アインクラッド攻略の現在の最前線は、第二十五層である。
あれから迅速にとは行かなかったものの、デスゲーム開始宣言から半年の時間が流れた果てに、ようやくクォーターポイントに辿り着いたのだ。
そして現在、俺を含めた攻略組と呼ばれるトッププレイヤー達は、主街区の宿屋にある広めの部屋を利用して、恒例の攻略会議を開いていた。

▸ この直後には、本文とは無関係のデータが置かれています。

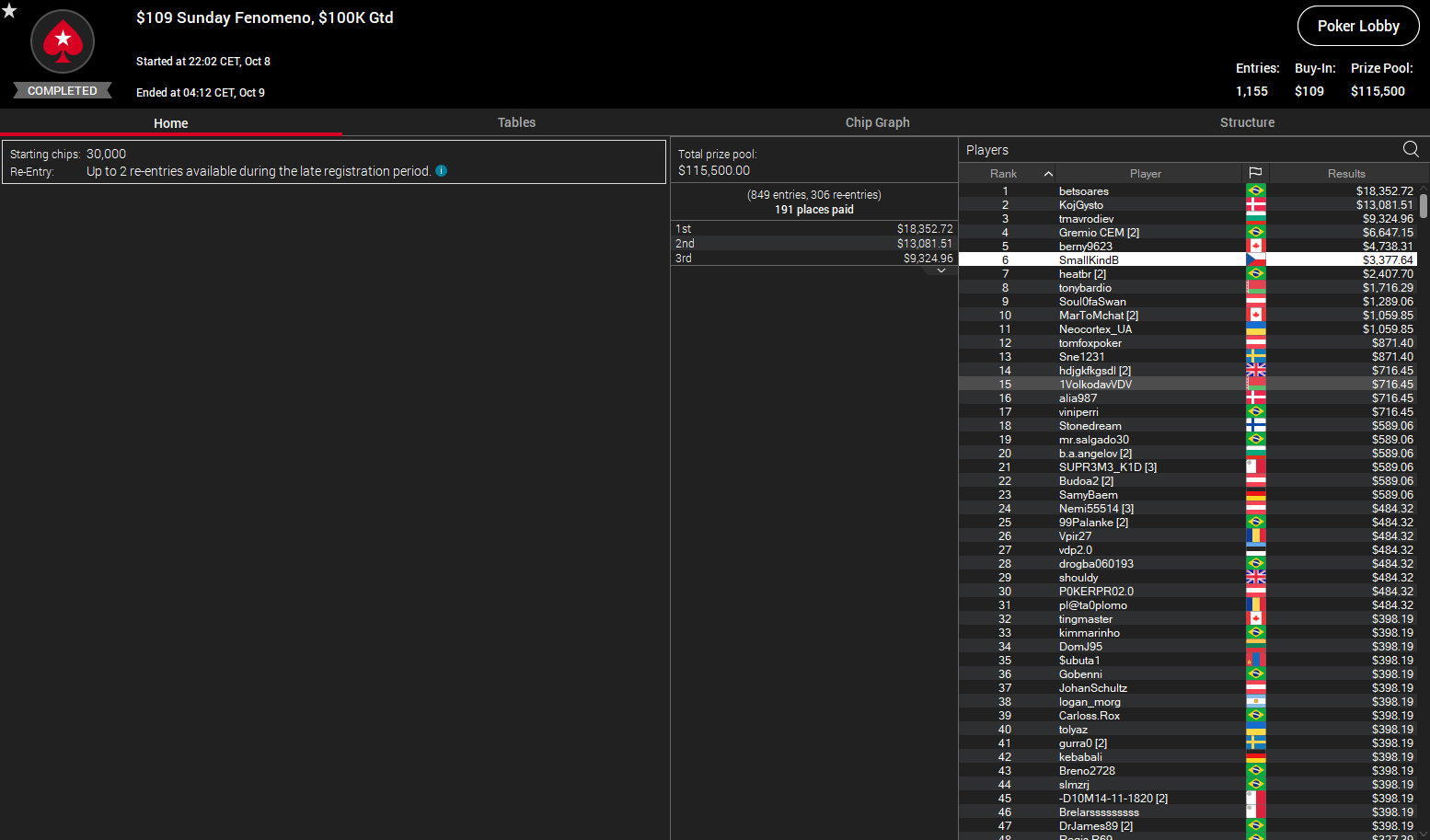The height and width of the screenshot is (840, 1430).
Task: Click the Brazil flag next to betsoares
Action: click(1255, 190)
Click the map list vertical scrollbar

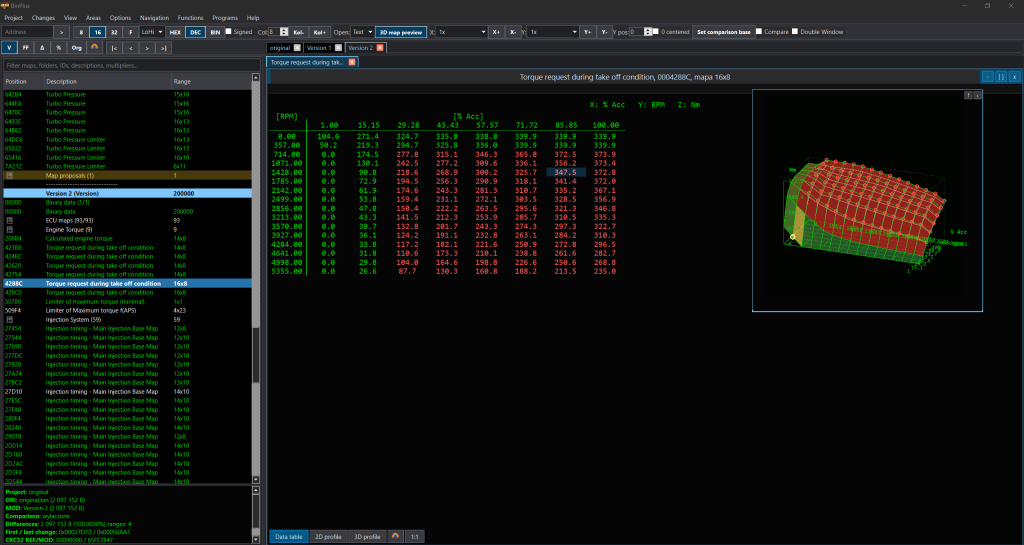pyautogui.click(x=256, y=279)
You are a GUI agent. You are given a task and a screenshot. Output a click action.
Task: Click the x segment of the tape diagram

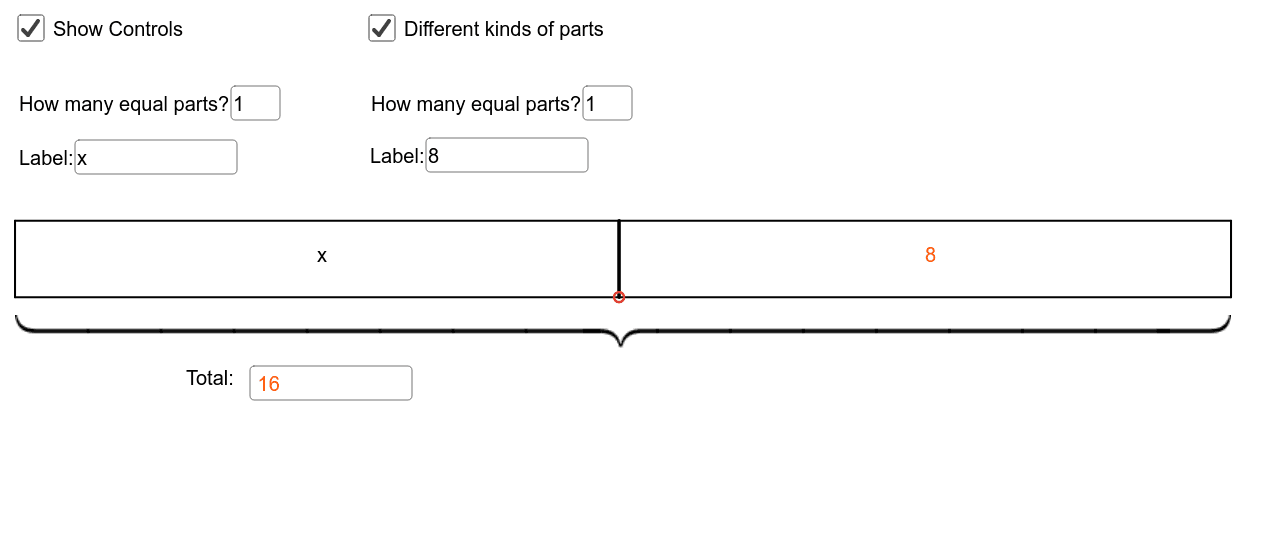tap(317, 259)
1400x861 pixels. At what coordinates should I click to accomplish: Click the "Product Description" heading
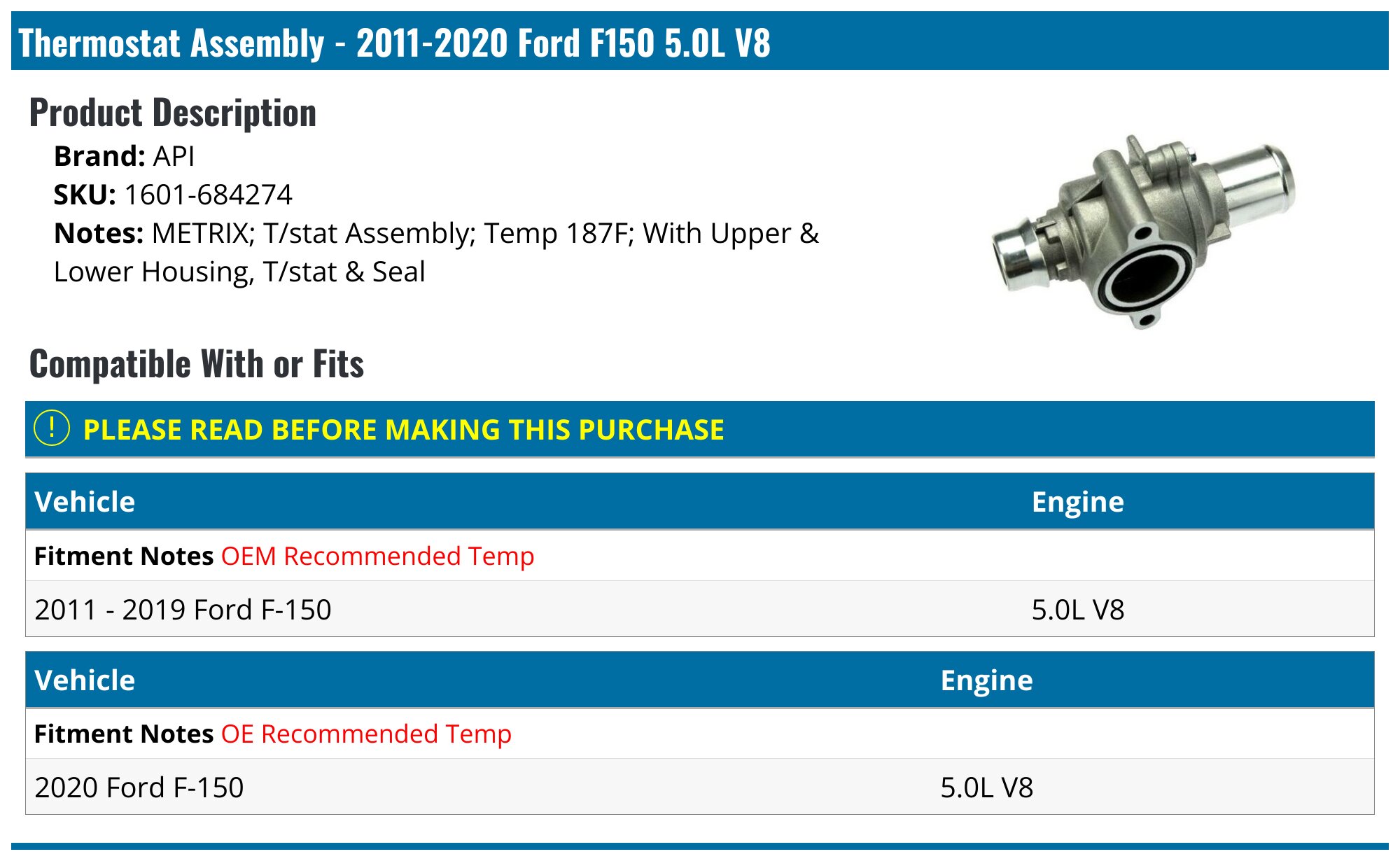point(173,113)
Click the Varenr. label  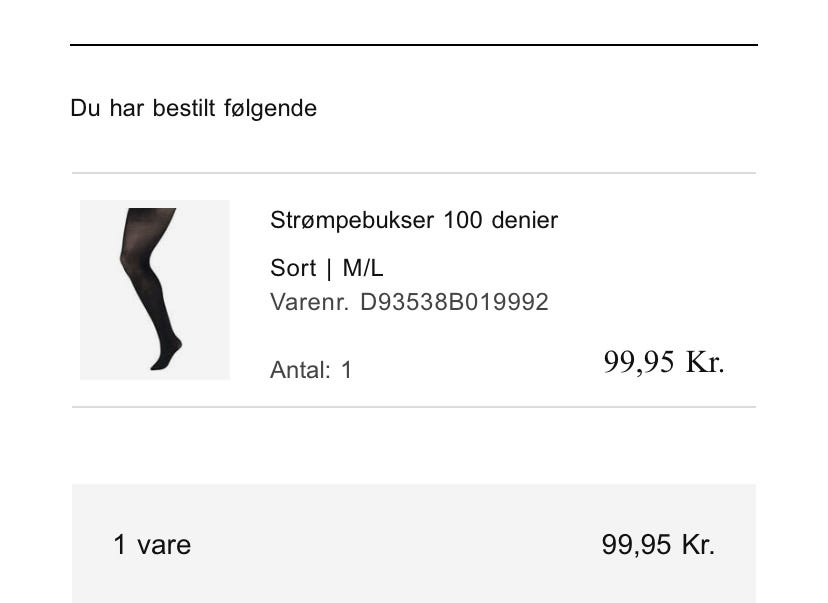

「今回のフロアボスの情報ですが、名前は<ファフニール>。
ドラゴンタイプのモンスターで、偵察班からの情報によると毒を持つモンスターだそうです」

「毒…か」

ファフニールって有名なドラゴンの一体だったよな。
だったらそれなりに攻略方法とかもあるはずだけど……毒ときたか。

「そして、その体は強固だったそうで、ソードスキルを放ってもHPには余り変化がなかったと…。
この事からゴーレムタイプのモンスター並の防御だと考えても良いかと」

「となると…攻撃重視のプレイヤーを基準に構成を考えた方が良さそうだな」

ディアベルが顎にてを当てて呟く。

「翼はなかったとのことなので飛ばれる心配は無いようですが、
弱点は分からなかったとの事です」

「…ありがとう。
皆!聞いての通り、今回のボスはドラゴンだそうだ!
しかも毒持ちの上、堅牢な体を持つ!
今回のパーティーは攻撃重視にし、攻撃班と防御班、それと回復補助班に別れてくれ!
出撃の際は解毒薬を忘れるな!」

ドラゴン……ドラゴンか……。
モン○ンとかでは基本、喉とか腹が柔らかかった筈だが…このゲームではどうなっているか分からないし…ぶっつけ本番で試すしかないよな…。

「ケン君。ちょっと良いかな?」

「ん?なんだ?」

考え事をしていると、ディアベルが話しかけてきた。

「今回から攻略に参加したいと言うプレイヤーが十数人来てるんだが、
どうすれば良いと思う?」

今の時期に参加……?

「ソイツの……ソイツの代表の名前は……何だ?」

「え?確か<ヒースクリフ>だったかな」

……来た。
とうとう来た。

「…わかった。俺が行くよ」

「え?行くって…」

「参加者の実力とレベル、そして連携性能を見にだよ」

「あぁ、そう言うことか…。
何か怖い顔をしてたから追い返しに行くのかと思ったよ」

それは…強ち間違いではないが……。
流石に追い返しはしないぞ。









「あんたがヒースクリフか?」

「そうだが…君は?」

宿屋の出口。
そこで待機していた赤色の鎧を纏った長身の男に声をかけた。

「あんたが一番知っていると思うんだが、まぁ良い。
攻略に参加したいんだってな」

「む……あぁ、ここに来た全員はこの層を突破するに値するレベルと実力を持っていると自負している。
間違いなく尽力出来ると私は考えているよ」

そんなことは知っている。
俺がここに来たのはそんなことを確かめに来た訳じゃない。
アンタの招待を確信しに来たんだ。

「なら、俺と決闘(デュエル)しろよ。
攻略組で上位の実力を持つ俺に勝てば、速効で認めてやる」

「なっ!」

「…ほう」

後ろにいたディアベルは俺の言葉に驚きを示し、ヒースクリフは探るように見つめてくる。

「おいケン!何言ってんだよ!
今は戦力が必要な時期だろ!そんなことをしなくても…」

「弱い奴を戦力に加えたところで死ぬ奴を増やすだけだ。
ならば今此処で、戦力を見極めれば良い」

キリトが割って入ってきたのを俺は静める。
キリトが言うこともわかるし、俺のやることが表面からすれば意味のないことだと言うことも理解している。
だが内面では必要なことなのだ。
これから先の出来事において、どう立ち回るかが決まってくる重要なことが。

「…いいだろう。
私が勝てば、認めてくれるんだね?」

「ああ。全力で来いよ。(でなければこの八百長の試合に意味が無くなる)」

こうして俺とヒースクリフは外へと出て、広い場所で対峙した。
俺は右手を振り、メニューを開いて『決闘』のコマンドを選択する。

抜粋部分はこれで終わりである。